GENESIS CINEMA - London / 21:00 / 19th june 2018
BEFORE HAIFAA AL-MANSOUR'S LATEST FEATURE MARY SHELLEY (2018) HITS CINEMAS THIS SUMMER WE PRESENT TO YOU AS PART OF GENESIS CINEMA'S WOMEN IN FILM SEASON AL-mANSOUR'S DEBUT, WADJDA (2012). THE FILM TELLS THE STORY OF A SAUDI GIRL INTENT ON OWNING A BICYCLE DESPITE IT BEING AGAINST THE GENDER NORMS OF HER SOCIETY. THE SCREENING WILL BE INTRODUCED BY YASMINE ZIADAT, CO-FOUNDER OF ONLINE MAGAZINE DARDISHI.COM WHICH PRESENTS WRITING AND ARTWORK PRODUCED BY ARAB WOMEN.
BORN IN FLAMES
GENESIS CINEMA - London / 19:00 / 26th April 2018
As part of East End Film Festival we are pleased to present this special 35th Anniversary screening of Born in Flames (1983). Directed by Lizzie Borden Born in Flames is a documentary-style intersectional feminist science fiction which explores race, sexuality, class politics, surveillance, and alternative political systems. This screening will be introduced by Xana. Xana is a poet, sound designer, live loop musician, interactive installation artist, community organiser and educational facilitator working across film, theatre and tech. Xanas work focuses on archives, movement and creating access, reflecting on ways in which to build sustainable projects.

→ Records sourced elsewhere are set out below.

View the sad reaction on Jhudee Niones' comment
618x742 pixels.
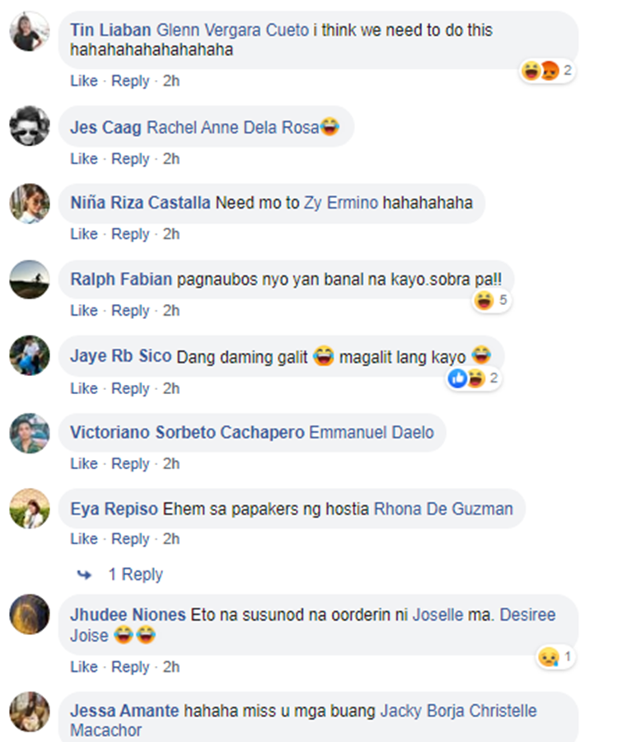coord(555,657)
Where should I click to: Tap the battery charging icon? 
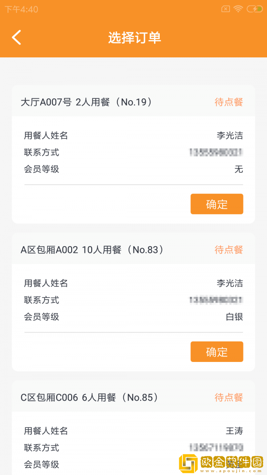(x=255, y=9)
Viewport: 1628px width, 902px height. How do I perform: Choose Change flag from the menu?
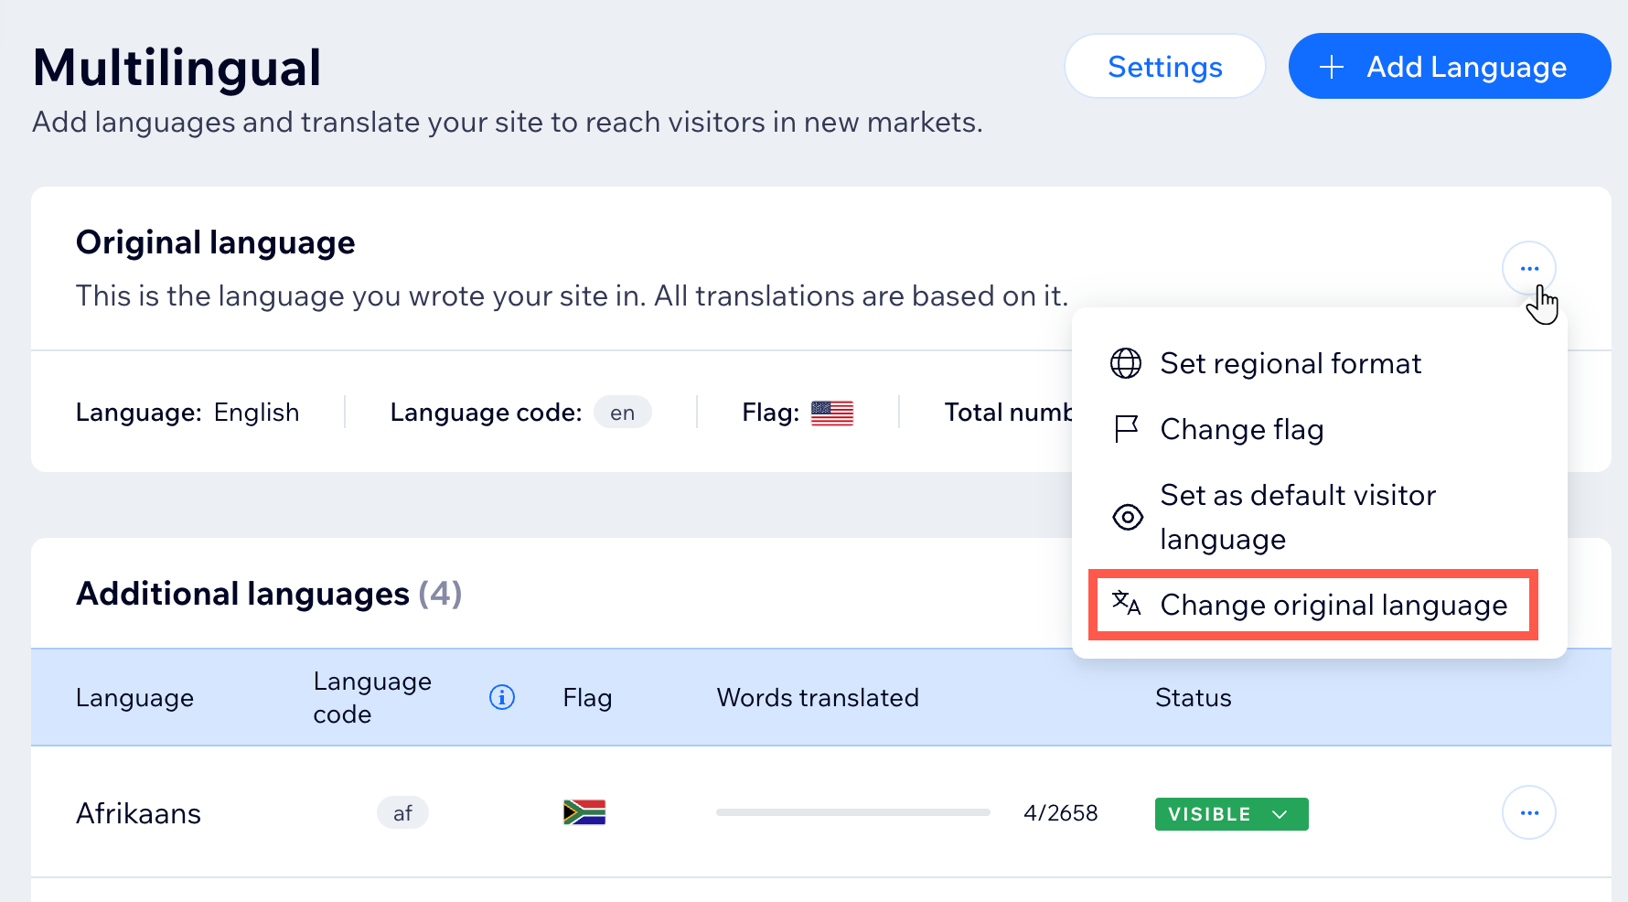[1241, 429]
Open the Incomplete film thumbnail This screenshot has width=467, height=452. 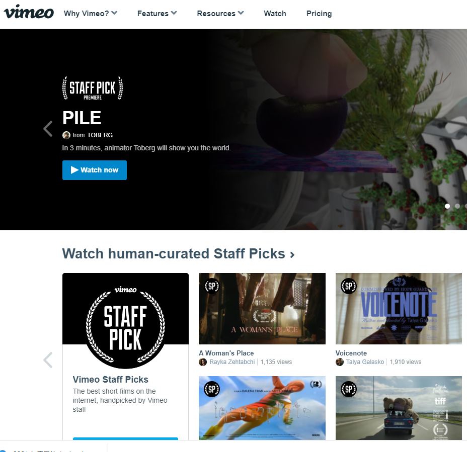tap(262, 408)
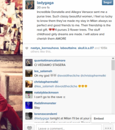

The Institute of Light - London / 19:30 / 9th April 2018
Mustang (2015) is the debut feature from French-Turkish filmmaker Deniz Gamze Erguven. The film follows five sisters navigating their stifling home life and the gendered expectations impressed upon them by family members. This screening will be introduced by Alice Giuliani and framed by discussions surrounding the film’s treatment of girlhood, sisterhood and coming of age. We also have two t-shirts to give away from Girls On Top!
Genesis Cinema - LONDON / 18:30 / 2ND FEBRUARY 2018
December 2017 marked the 80th year for one of Hollywood’s most interesting and resilient stars; Jane Fonda. After beginning her career as an amateur theatre performer Fonda has gone from starlet to activist to fitness guru to feminist spokesperson. Her colourful career has been one of fascination for many - so to celebrate her brilliant career insofar DISPATCH Feminist Moving Image are publishing three essays on the star written by Daniel Massie, and will be screening the film that saw her in one of her most infamous roles, Barbarella.
OLD LEITH THEATRE - EDINBURGH / 20:00 / 31ST MAY 2017
DISPATCH Feminist Moving Image presents a short-format, experimental film programme that will question what it means to move – and to be moved – in the contemporary world. Through the impactful lens of women-centric moving images, this programme will also explore the revolutionary act of stillness and contemplation as an indispensable form of movement that allows us to wonder – and wander – in a world that encourages us to move ever faster, without thought.